2017.5.16 - 5.28
林朋奈 Hayashi tomona
かかとの砂
35mm モノクロ 11×14in. 約21枚
はやしともな・略歴 >>
小学生の頃、同じ学校の仲良くしてくれていたおねぇさんから「なあ、知ってた?うちらほんまは姉妹なんやで」と言われた事があります。その時の事は今でもよく覚えていて、おねぇさんは友達を連れて来ていて、放課後、ウサギ小屋の前、ぶどうの木の下でした。私は今まで感じたことのない大きな不安に心臓をばくばくさせながら走って帰宅し、不安を紛らわすためなのかなんなのか家の網戸をひたすら撫でていたのを覚えています。
それから十数年。
父の還暦祝いであの時のおねぇさんと再会しました。
どうやら本当に姉妹だったようです。
彼女は「うちなんてこの世にいらん人間やとずっと思ってた」「ともちゃん私のこと姉やと思ってくれる?」と今にも泣き出しそうな笑顔でそんな事を言っていました。私は、あーあの時のやっぱりほんまやったんやあ。この人どんな気持ちで生きてきたんやろ。と彼女の人生を想像し胸に小石がひっかかったような苦しい気持ちになりました。
私は今とても平和な日々を過ごしています。
大好きな妹、ゲラゲラ笑って過ごせる友達、側にいてくれる恋人。年に2回は旅行にだって行けます。しかしどれだけ平和な日々でもふとした時、不安のなか網戸を撫でていた自分が現れます。私はどうしようもなくなり「大丈夫。大丈夫。今とちゃう。」と自分を慰める事に専念するしかなくなるのです。

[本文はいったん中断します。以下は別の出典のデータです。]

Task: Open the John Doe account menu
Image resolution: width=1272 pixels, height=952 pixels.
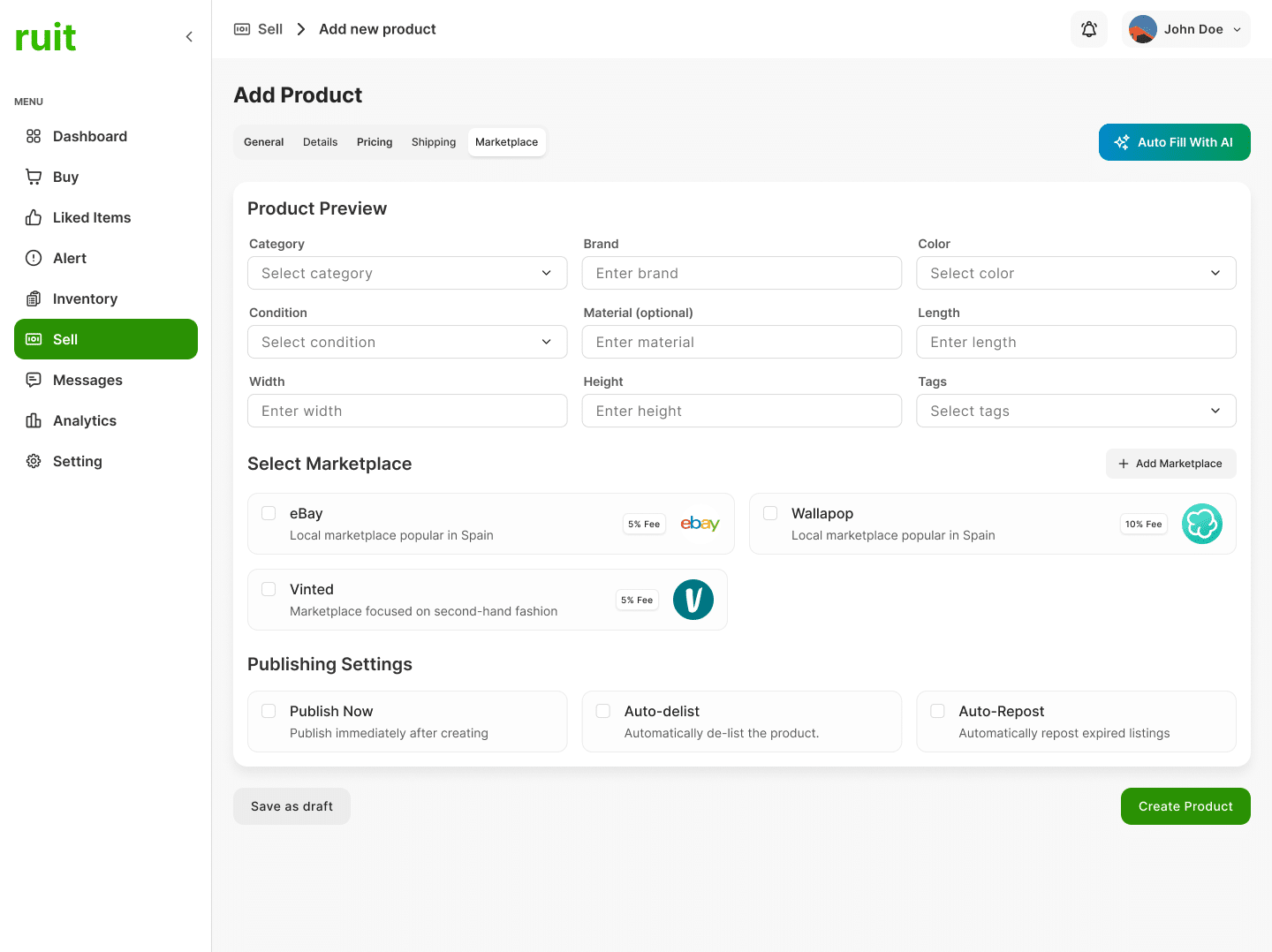Action: click(x=1185, y=29)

いつか子供を産んだり、もっと歳を重ねれば、もうあの時の自分は現れなくなるのでしょうか。それともこの先も現われては私を不安にさせるのでしょうか。
写真を撮る事は、あの時網戸を撫でて不安を紛らわそうとした行為に似ているような気がします。私は何かで自分を支え、確かめ、依存しなければ息が出来ないのです。
いつか私が写真を手放す事があれば、それはもう過去からくる不安に左右されず、幸せにどっぷり浸っている時かもしれません。来るか来ないか分からないそんな時が来るまで私はしつこく写真を撮り続けるんだと思います。